I'm feeling less and less encouraged. I hate that I go in and out of these states of understanding and contentment and into states of unrest and discouragement. It's frustrating. Every time I think about where I want to be, I get more and more frustrated because I'm at a complete loss. Though I don't mind waiting and figuring it out, it'd be nice to start heading in any particular direction because I'm sure as hell not content just being here.

I've started sending out my resume again. Though I've become incredibly picky as to where I apply because I don't want to get stuck in the same situation I was in last summer, nor do I want to find another place to settle at like I am right now. This whole year has just been difficult and I feel myself growing stronger in character and spirit which I feel is a good thing. I just wish I had a constructive way of pushing forward that didn't involve such great risks. Though I suppose the greater the risk, the greater the reward.

I feel like I took a few big risks though and none have panned out. Between the Portland risk and all that came from that and my risk in opening up to Tom and being completely pushed away, has just kind of discouraged me from pushing forward and yet, at the same time, I feel even more like putting myself out there. I'm just torn.

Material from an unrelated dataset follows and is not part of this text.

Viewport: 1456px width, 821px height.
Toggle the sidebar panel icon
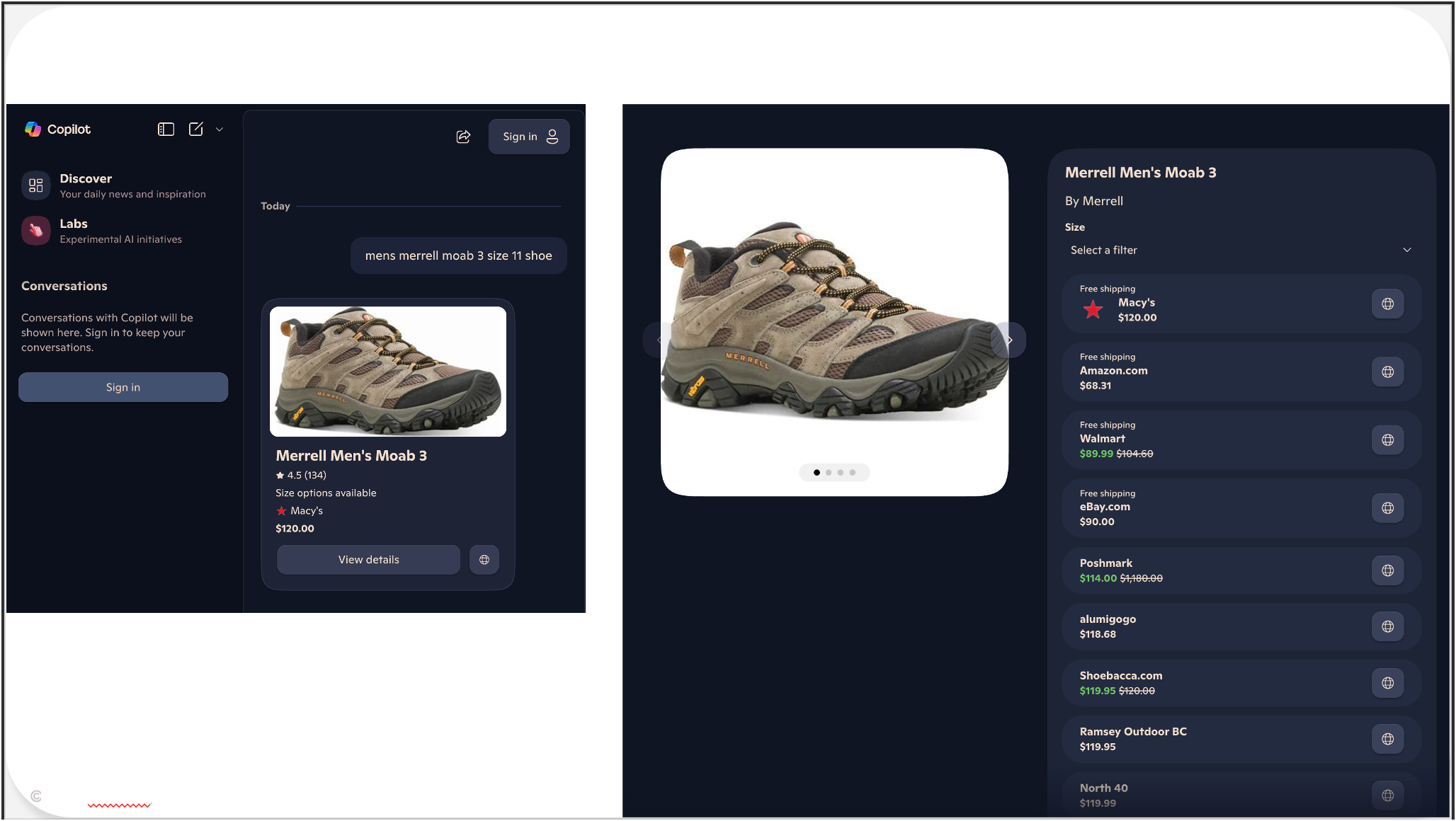tap(166, 129)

I keep having these weird dreams where I'm taking out my frustration and anger with everything. After spending the last two weekends down at Knox I've come to the conclusion that I'm no longer there. And as much as I make the claim that everything about Knox has changed, it hasn't. I'm the one who's changed, not Knox. I've moved on from the college ideal and that's kind of hard to come to terms with because I do miss it. I miss my college experience and I want to continue to have that fun and growing experience because right now I feel like I'm at this great standstill when it comes to growth. However, as much of a standstill I feel I'm at, I've made great strides as to figuring out who I am and what I want, though knowing full well what it is you want, doesn't necessarily mean you'll be able to have it or know how to get it.

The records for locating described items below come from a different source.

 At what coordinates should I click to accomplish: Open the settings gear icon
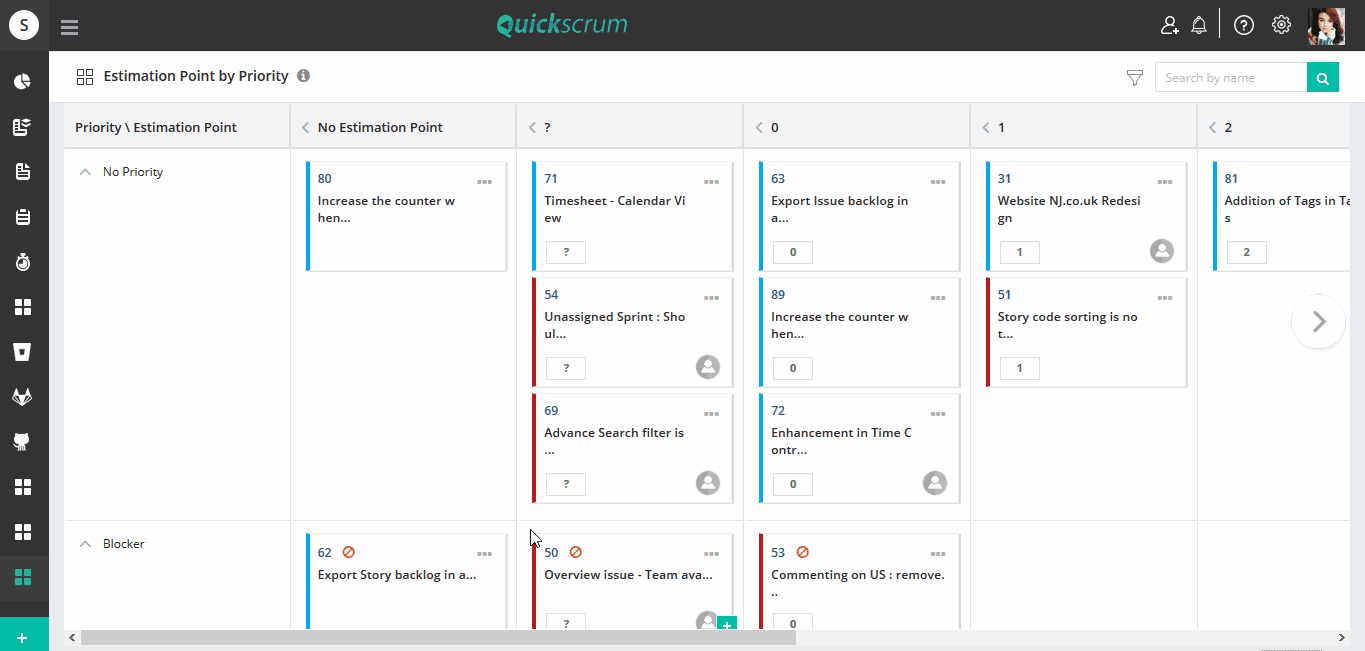pos(1281,24)
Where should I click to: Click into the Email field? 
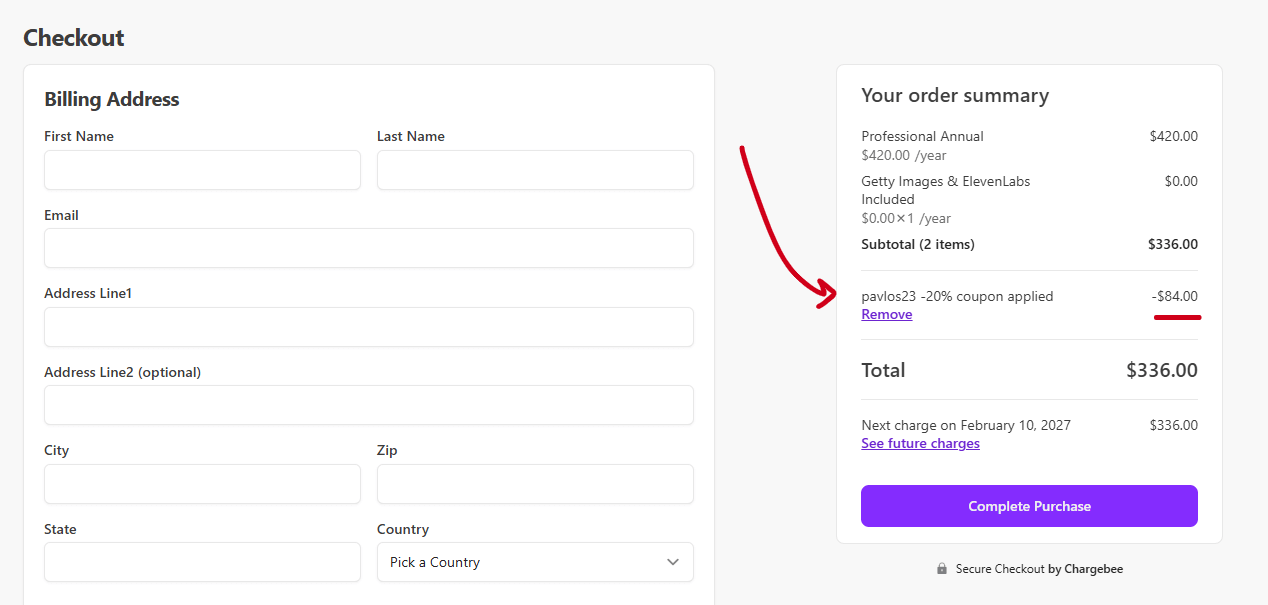tap(368, 248)
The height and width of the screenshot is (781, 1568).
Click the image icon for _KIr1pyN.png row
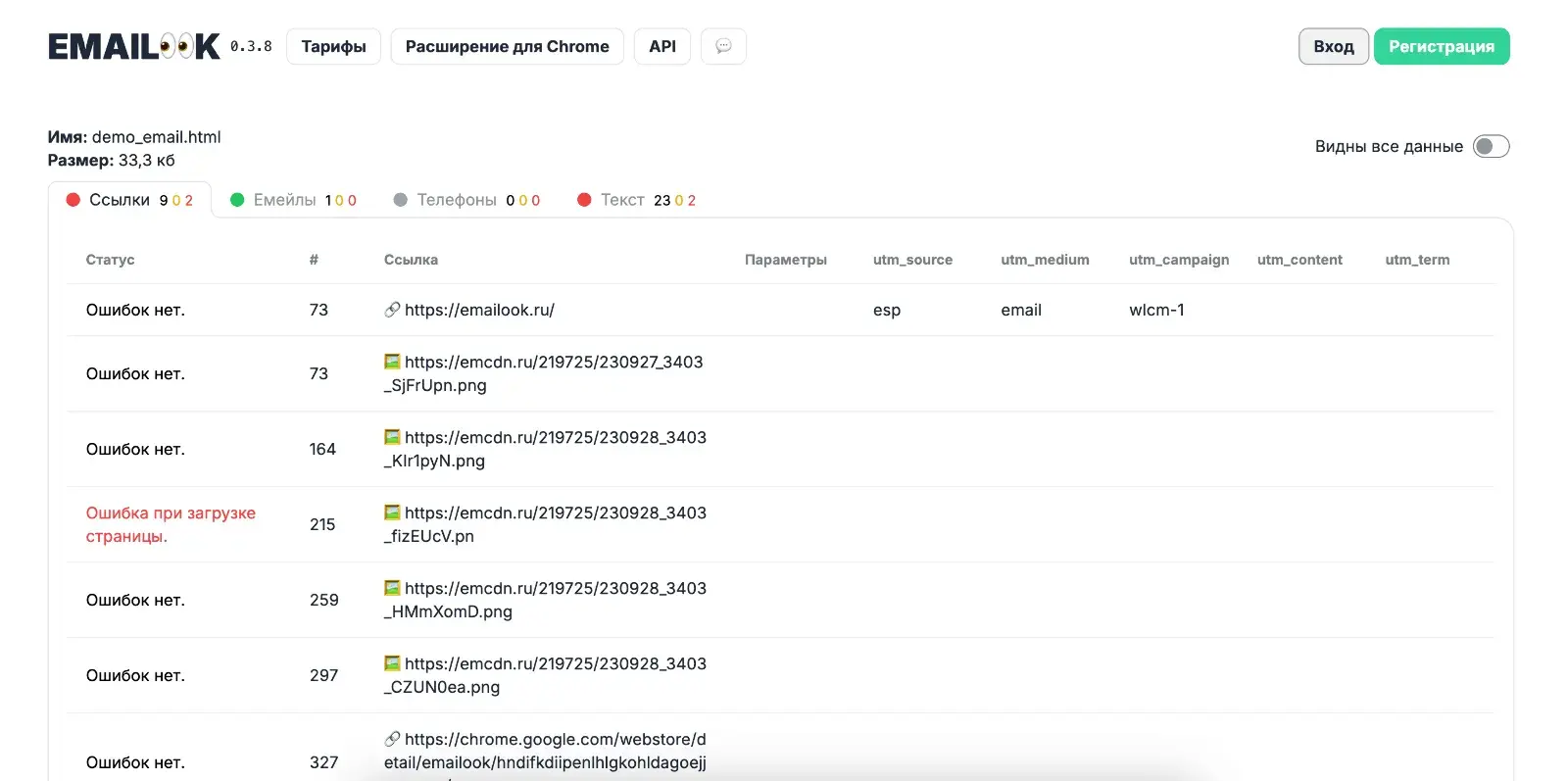pyautogui.click(x=392, y=437)
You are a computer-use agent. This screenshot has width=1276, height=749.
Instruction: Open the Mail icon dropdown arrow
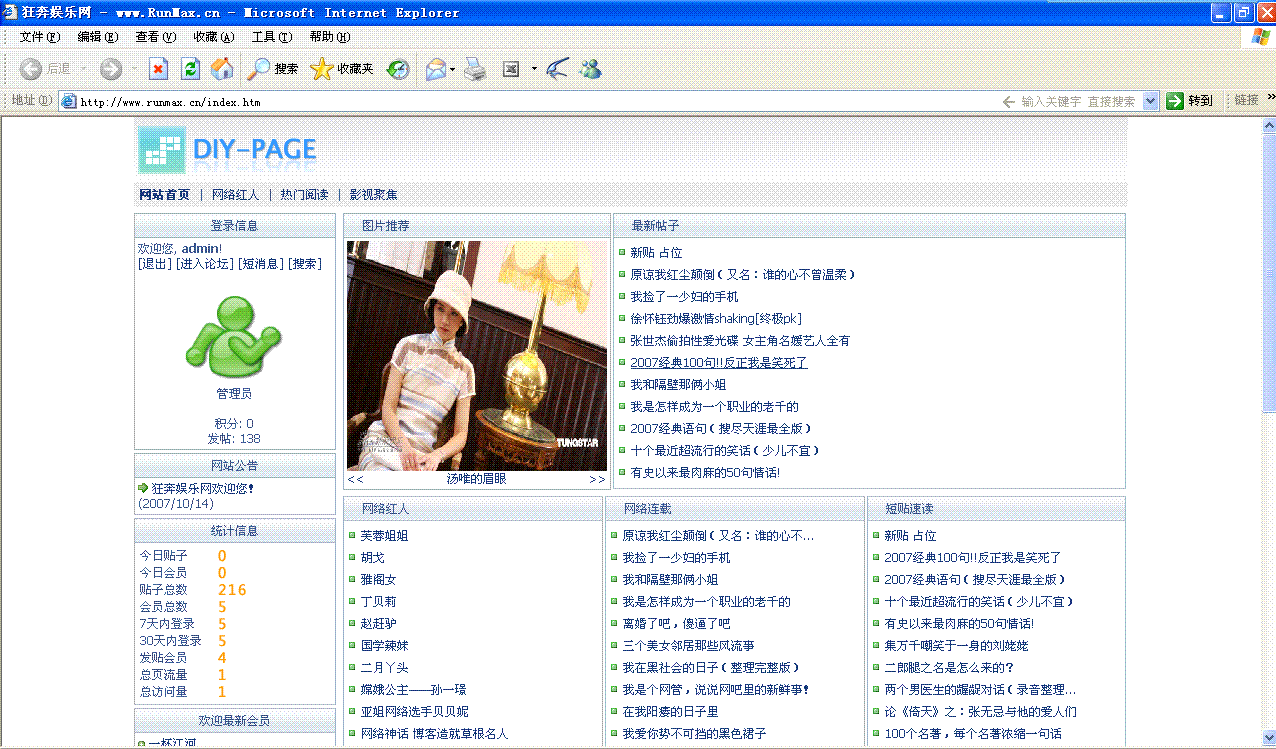coord(453,70)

It's a blur. It's a blur of trying to figure it all out and trying to let it all figure itself out. It's weird because I feel deep down that no matter what, whatever does happen, it's for a reason. There is always a method behind the madness whether you believe there's one or not, it is there, it just may take some time before the reason makes itself clear.

I'm not sure where to go or what to do. I'm going to continue to sending out my resume and applying to grad schools. This is just a sucky waiting game of figuring shit out.